She then looked at Hanzo. "You're mobile, fast, and good in close quarters. If we need someone intercepted or retrieved, that's you."
Hanzo gave a mock bow from the waist. "Naturally."
Then her gaze shifted to Yuzuki.
"And you," she said, "are clearly our 'break glass in case of emergency' option."
Ponzu almost laughed.
Yuzuki just asked, "Meaning?"
"Meaning if things go completely to hell," Mirel said, "we point you at the biggest problem."
Hanzo grinned. "I like her."
Yuzuki sighed. "Fine."
That was enough.
Just a rough strategy formed from common sense, pressure, and the instinctive understanding that if they were going to survive this exam, they'd need more than raw strength.
So they moved.
The ruined fortified city loomed ahead on the next island like the corpse of a kingdom that refused to stay dead.
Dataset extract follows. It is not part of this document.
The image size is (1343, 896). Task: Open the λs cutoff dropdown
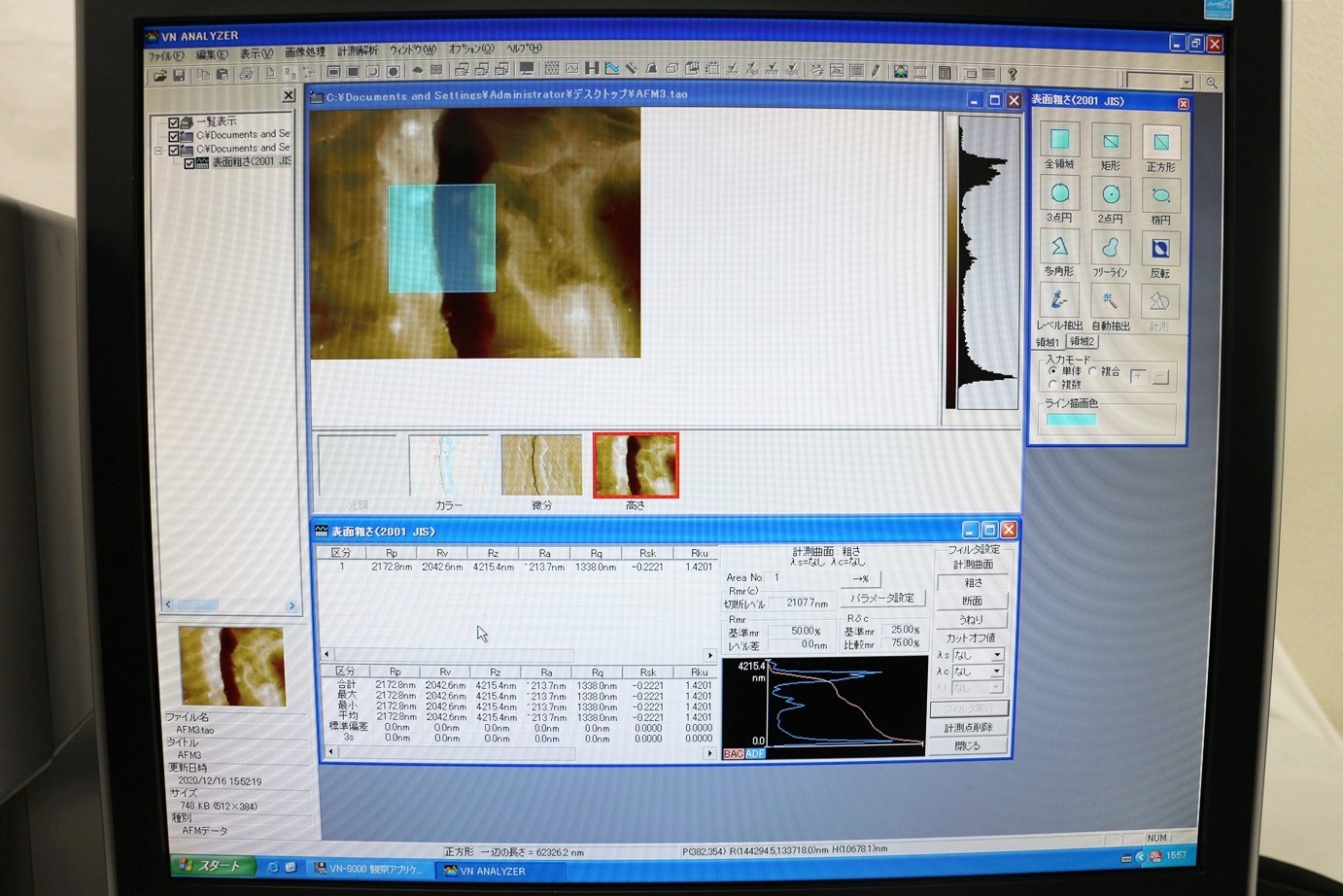(996, 655)
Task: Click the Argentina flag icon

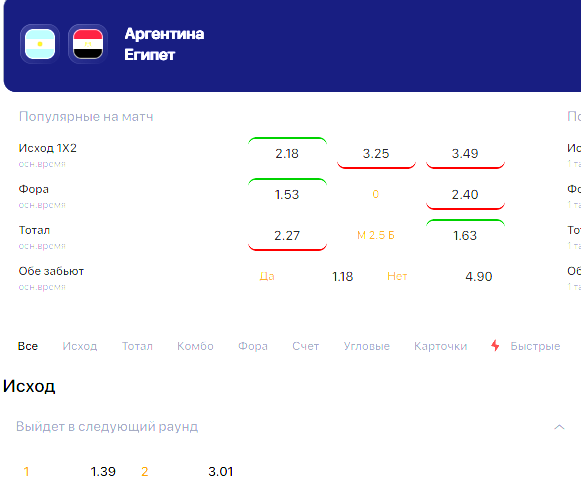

High stone walls rose in broken segments. Towers leaned at ugly angles. Several roads leading inward were blocked by collapsed archways, smoke, or makeshift barricades.
Even from a distance they could hear it—
Shouting.
Crashes.
A scream.
Glass breaking.
The city was in chaos.
As Yuzuki's team crossed the final approach and stepped through the ruined outer gate, they slowed almost at once.
In the streets ahead, everything was wrong.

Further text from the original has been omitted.